Where the line containing "This screenshot has height=450, width=838." appears in the records below, begin there and output each line verbatim through the last line.

(Stored dataset items)
+++
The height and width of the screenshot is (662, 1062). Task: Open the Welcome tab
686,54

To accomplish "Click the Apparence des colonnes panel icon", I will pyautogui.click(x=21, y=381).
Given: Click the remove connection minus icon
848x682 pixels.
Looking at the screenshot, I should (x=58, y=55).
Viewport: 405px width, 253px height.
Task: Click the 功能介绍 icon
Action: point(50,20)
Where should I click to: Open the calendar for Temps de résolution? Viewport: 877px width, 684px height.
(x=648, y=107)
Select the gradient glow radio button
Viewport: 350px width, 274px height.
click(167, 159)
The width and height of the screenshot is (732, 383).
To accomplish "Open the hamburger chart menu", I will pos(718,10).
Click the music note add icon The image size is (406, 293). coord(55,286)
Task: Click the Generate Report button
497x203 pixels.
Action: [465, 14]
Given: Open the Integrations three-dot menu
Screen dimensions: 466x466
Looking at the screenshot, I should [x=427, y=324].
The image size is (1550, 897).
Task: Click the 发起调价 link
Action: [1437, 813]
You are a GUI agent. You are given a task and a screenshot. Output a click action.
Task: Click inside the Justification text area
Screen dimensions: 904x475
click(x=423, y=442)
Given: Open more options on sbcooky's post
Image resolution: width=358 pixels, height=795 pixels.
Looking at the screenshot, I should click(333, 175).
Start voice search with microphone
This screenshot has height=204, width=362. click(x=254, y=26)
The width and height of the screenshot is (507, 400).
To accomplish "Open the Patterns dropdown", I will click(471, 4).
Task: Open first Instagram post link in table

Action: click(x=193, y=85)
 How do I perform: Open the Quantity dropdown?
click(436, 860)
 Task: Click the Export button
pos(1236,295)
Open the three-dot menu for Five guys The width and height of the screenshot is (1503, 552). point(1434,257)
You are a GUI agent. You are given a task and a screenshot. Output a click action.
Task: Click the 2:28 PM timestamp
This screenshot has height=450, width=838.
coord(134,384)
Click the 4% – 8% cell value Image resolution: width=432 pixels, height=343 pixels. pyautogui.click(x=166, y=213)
+++
# SOLUTION FOR THIS TASK
This screenshot has height=450, width=838.
coord(134,384)
Click the 4% – 8% cell value Image resolution: width=432 pixels, height=343 pixels. pyautogui.click(x=166, y=213)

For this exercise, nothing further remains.